CVE-2025-2717

CVE-2025-2717 is a critical vulnerability in D-Link DIR-823X routers running firmware versions 240126 or 240802. It resides in the sub_41710C function within the /goform/diag_nslookup endpoint of the HTTP POST Request Handler component. The flaw allows OS command injection through manipulation of the target_addr argument, as identified under CWE-77 and CWE-78. The vulnerability was published on 2025-03-25 and carries a CVSS v3.1 base score of 4.7 (AV:N/AC:L/PR:H/UI:N/S:U/C:L/I:L/A:L).

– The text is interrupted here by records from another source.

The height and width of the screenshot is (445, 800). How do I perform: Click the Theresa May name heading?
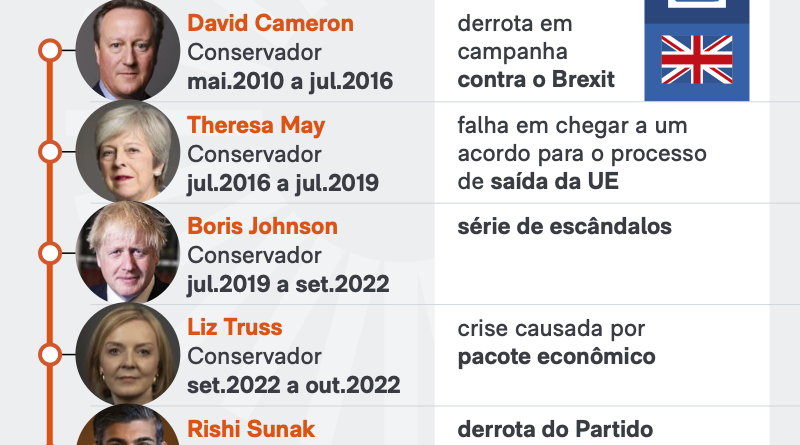point(256,126)
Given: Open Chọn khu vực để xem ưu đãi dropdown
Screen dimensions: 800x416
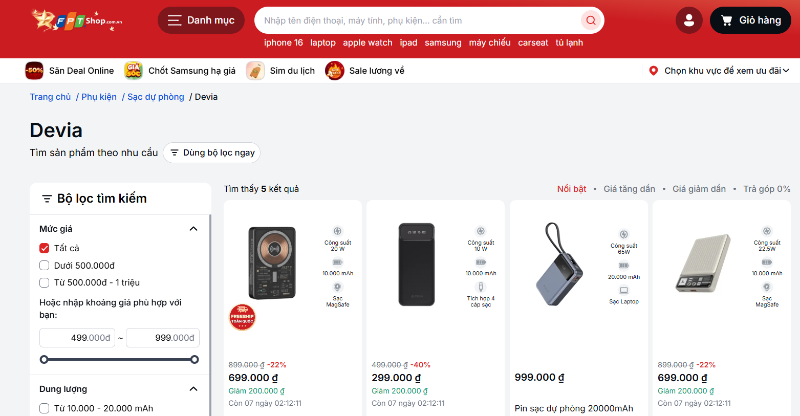Looking at the screenshot, I should click(x=718, y=71).
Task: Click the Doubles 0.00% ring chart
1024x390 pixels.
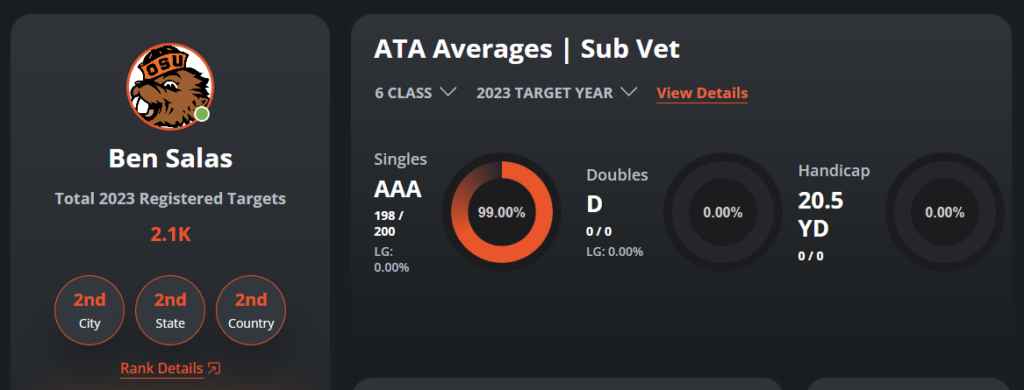Action: [x=722, y=212]
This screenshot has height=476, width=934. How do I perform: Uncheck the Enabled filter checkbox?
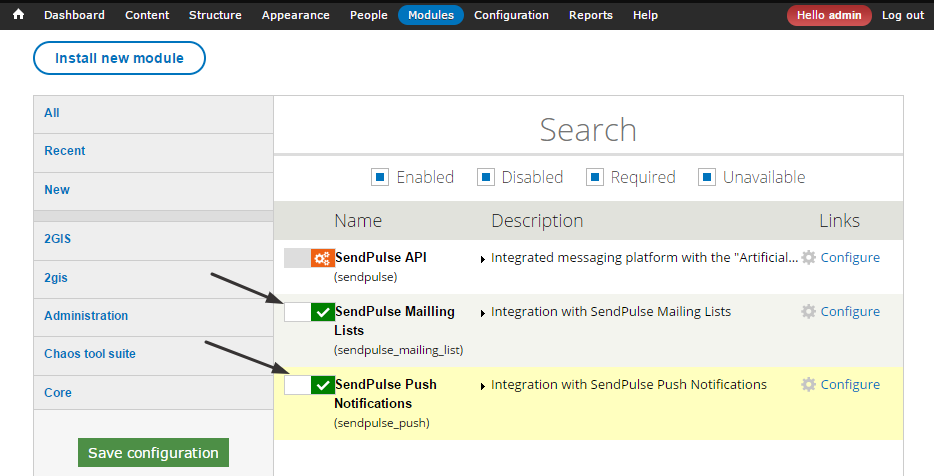click(380, 178)
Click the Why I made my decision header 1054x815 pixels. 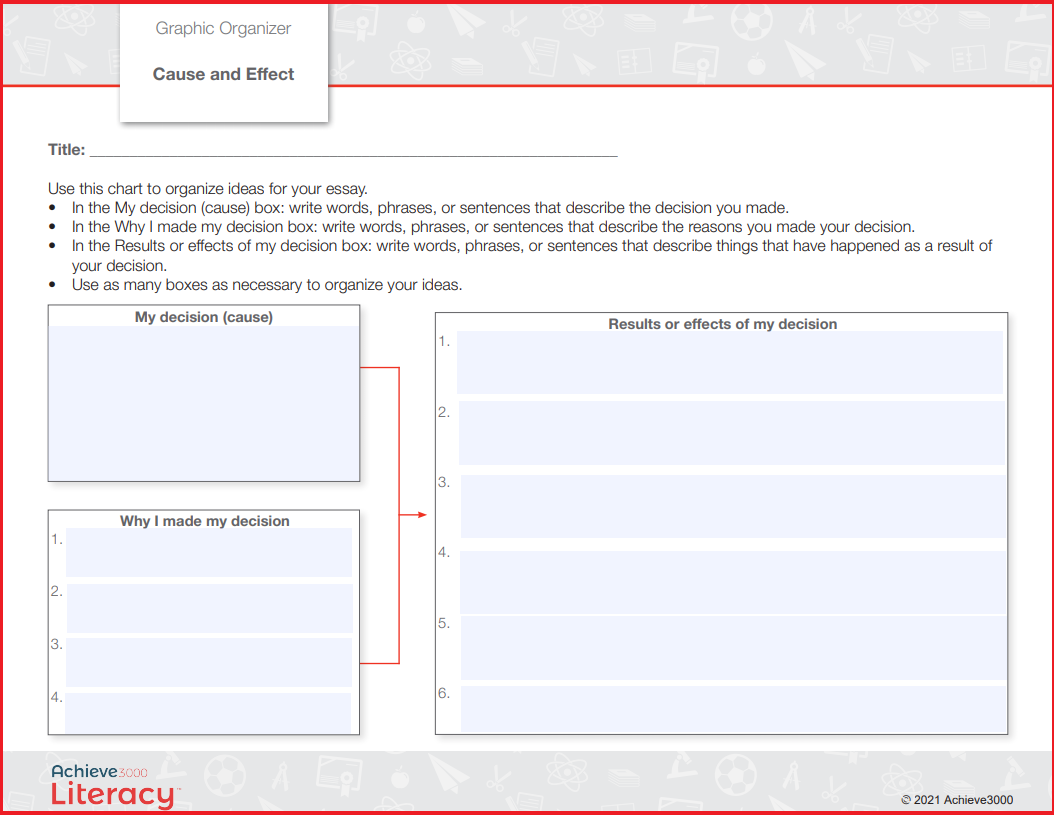tap(204, 520)
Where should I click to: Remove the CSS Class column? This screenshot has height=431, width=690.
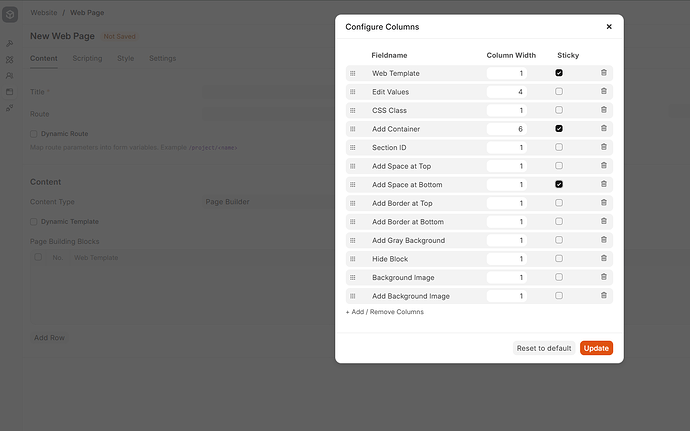[604, 110]
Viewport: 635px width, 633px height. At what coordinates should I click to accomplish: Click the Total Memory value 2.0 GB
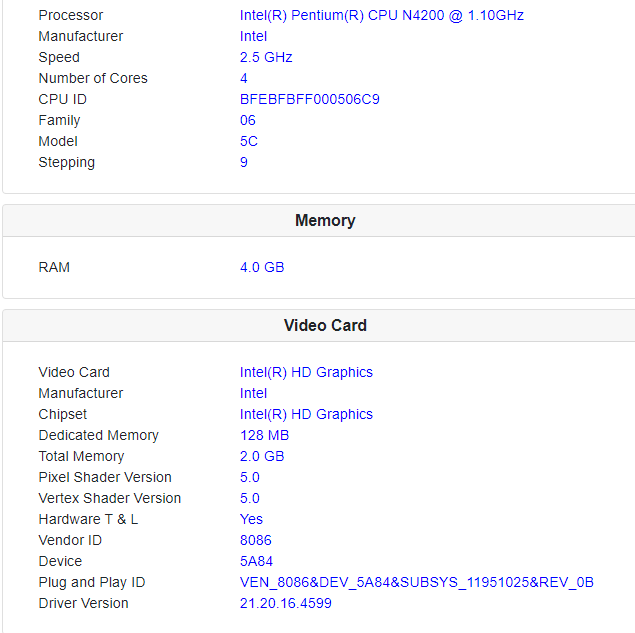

Attackers can exploit this vulnerability remotely over the network with low complexity but require high privileges (PR:H), such as administrative access to the device. Successful exploitation enables limited impacts, including low-level confidentiality, integrity, and availability violations through injected OS commands.

Advisories from VulDB document the issue (CTI ID 300737) and reference a public exploit disclosure, while a GitHub repository provides detailed analysis and proof-of-concept for the diag_nslookup endpoint. The D-Link website is listed as a reference, though no specific patch details are outlined in the available sources.

The exploit has been publicly disclosed and may be used, increasing the risk for unpatched D-Link DIR-823X devices.